A key strength of our equation is that it predicts the short‐term risk of DM, including variables that vary over time. First, this short‐term nature reflects the way HIV‐positive patients are managed, with regular clinic visits. Second, as early intervention is possible, changes in management fit better with this equation. Prediction of DM is also important in HIV‐positive cohorts because, as well as being a notable condition in its own right, DM is also associated with the development of more serious outcomes, in particular CVD [23,35].

Application

Prevention and management of DM is becoming increasingly important as HIV‐positive people in the era of effective ART are living longer, and the prevalence of DM is expected to continue to increase. The D:A:D DM risk equation may be used in a clinical setting by doctors treating HIV‐positive patients. The automatic calculation of the patient's short‐term risk for DM would be beneficial in identifying more efficiently patients at risk of developing DM and subsequently other CVDs. Current guidelines recommend metabolic assessment among HIV patients when commencing ART, at time of switching therapy, and at three to six months after commencing or switching ART and once yearly during stable therapy [21,22]. Assessment of the short‐term risk of new onset DM, therefore, may also occur with very little additional inconvenience to the patient. The model without glucose may also be used to screen patients and identify those who are at very low risk of DM and therefore do not require more frequent screening for glucose. Both prediction models (with and without glucose) will be made publicly available on the D:A:D website (http://www.cphiv.dk/) and can be used for individual patients.

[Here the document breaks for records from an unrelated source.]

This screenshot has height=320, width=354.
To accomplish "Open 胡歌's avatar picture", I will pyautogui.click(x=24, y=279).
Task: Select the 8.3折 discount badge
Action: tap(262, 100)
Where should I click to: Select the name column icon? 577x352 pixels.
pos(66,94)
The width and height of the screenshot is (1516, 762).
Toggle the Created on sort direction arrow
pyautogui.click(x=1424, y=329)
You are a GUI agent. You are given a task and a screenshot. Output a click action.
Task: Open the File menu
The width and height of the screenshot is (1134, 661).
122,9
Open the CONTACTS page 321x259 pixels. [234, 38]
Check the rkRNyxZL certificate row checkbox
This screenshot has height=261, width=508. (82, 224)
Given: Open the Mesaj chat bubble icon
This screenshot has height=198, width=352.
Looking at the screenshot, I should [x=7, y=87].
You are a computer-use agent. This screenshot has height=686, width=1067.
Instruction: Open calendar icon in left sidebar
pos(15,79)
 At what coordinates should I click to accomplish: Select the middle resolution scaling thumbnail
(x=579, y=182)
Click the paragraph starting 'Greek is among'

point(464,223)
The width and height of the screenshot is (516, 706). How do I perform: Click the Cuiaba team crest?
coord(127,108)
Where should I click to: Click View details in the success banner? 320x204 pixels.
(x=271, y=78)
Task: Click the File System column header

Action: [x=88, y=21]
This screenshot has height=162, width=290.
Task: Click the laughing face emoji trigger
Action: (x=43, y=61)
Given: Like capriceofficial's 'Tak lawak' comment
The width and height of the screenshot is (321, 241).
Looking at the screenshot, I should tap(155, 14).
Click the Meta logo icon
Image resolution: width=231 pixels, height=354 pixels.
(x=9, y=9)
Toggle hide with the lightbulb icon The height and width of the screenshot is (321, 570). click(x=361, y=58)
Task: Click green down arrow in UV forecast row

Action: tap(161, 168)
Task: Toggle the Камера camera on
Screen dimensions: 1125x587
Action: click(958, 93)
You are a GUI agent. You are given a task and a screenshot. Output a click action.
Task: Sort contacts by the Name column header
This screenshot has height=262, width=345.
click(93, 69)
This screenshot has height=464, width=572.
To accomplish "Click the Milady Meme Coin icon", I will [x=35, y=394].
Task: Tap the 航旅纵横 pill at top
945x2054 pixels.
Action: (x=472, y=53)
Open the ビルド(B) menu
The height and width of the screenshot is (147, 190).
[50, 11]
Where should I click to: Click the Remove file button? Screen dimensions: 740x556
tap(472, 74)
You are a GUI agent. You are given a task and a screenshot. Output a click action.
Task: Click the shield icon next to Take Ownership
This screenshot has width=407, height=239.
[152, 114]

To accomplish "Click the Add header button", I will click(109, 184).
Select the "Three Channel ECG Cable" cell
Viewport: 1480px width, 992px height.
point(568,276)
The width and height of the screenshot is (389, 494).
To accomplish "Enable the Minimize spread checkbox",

While predictions are only a guide and should not be over interpreted, they do allow for patients at high risk to be identified, and appropriate interventions may then be applied. Calculating an individuals predicted risk is desribed in the appendix.

Acknowledgements

D:A:D Steering Committee: Names marked with ¤ in D:A:D SC, Chair with #

Members of the D:A:D SC from the HAARTOversight Committee: S. Collins¤, N. Shortman¤, D. Butcher¤, R. Rode¤, W Powderly¤;

D:A:D Central Coordination: S.W. Worm, C.A. Sabin¤, D. Kamara, M. Ellefson, C. Smith, J. Tverland, J. Nielsen, A. Mocroft, J.D. Lundgren¤#;

D:A:D data managers: R. Salbøl Brandt (coordinator), M. Rickenbach, L. Fanti, E. Krum, M. Hillebregt, S. Geffard, A. Sundström, M. Delforge, E. Fontas, F. Torres, H. McManus, S. Wright, J. Kjær.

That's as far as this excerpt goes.